読書の愉楽

本の紹介を中心にいろいろ書いております。

サムライ?

古瀬田街道を東に行くと、斜めに突き出た枝が見事な樹齢百年といわれる大木がある。

友人の山瀬と二人肩を並べて歩いていると、その木の前にうずくまる男がいるのに気がついた。

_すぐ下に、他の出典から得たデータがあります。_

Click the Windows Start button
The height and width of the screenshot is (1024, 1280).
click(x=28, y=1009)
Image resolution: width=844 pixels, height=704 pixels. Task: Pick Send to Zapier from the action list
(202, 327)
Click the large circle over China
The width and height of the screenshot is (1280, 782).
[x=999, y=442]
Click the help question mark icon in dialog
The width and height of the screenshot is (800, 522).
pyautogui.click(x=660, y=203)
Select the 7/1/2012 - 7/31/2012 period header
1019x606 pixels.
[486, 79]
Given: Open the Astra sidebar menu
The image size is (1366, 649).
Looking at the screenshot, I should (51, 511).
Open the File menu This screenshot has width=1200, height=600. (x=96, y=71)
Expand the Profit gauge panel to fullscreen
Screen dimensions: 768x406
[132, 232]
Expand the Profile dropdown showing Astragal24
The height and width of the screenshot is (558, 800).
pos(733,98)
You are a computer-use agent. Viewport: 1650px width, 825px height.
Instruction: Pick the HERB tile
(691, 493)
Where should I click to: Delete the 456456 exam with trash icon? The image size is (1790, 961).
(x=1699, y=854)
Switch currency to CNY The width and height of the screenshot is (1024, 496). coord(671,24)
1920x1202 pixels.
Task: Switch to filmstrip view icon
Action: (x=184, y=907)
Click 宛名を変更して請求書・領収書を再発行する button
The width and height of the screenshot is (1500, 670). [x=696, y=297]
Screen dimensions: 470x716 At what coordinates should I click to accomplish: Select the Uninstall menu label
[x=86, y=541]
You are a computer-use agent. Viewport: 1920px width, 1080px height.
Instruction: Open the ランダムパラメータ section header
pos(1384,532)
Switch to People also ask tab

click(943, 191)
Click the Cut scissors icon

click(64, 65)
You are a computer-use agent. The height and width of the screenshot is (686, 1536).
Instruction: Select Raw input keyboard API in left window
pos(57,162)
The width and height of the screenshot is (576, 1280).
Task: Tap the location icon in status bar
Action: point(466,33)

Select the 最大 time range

「もし、そこのお侍さん。いったいどうなされたんですか?」

そう声をかけて初めて自分が着物を着て、帯刀しているのに気がついた。

おお、おれも侍ではないか!いったいこれはどういうことなんだ。

うずくまる男は、蒼白で苦しそうに息をしている。

「どうされました?かなりお困りのご様子ですが・・・」

友人の山瀬も心配そうに声をかける。

おお、だれだこの男は!さっきから友人の山瀬だと認識していたが、こんな男ぜんぜん知らないぞ。

うずくまる男は、ゆがめた顔を上げこう言った。

「辻斬りに遭いました。それがしも腕に覚えがありますので斬り合ったのですが、手傷を負ってしまいました」

男が胸に抱えているのは、斬りおとされた自身の右腕だった。

カラスがクワーと鳴いた。

肘から斬り落とされた腕を見て、気分が悪くなった。

今、気づいたが辺りは暗い。もう夜なのだ。

友人の山瀬は、斬りおとされた腕を見たとたん卒倒してしまった。

やがて街道の東の方向から、ほのかな灯りが近づいてくるのに気づいた。

提灯だ。

誰かがやってくる。

でも、近づく人の姿がおぼろげに浮かびあがってくるにつれて

得体のしれない恐怖がわき上がってきた。

なぜなら提灯の影の中で、その人物の目だけが爛々と光っていたのだ。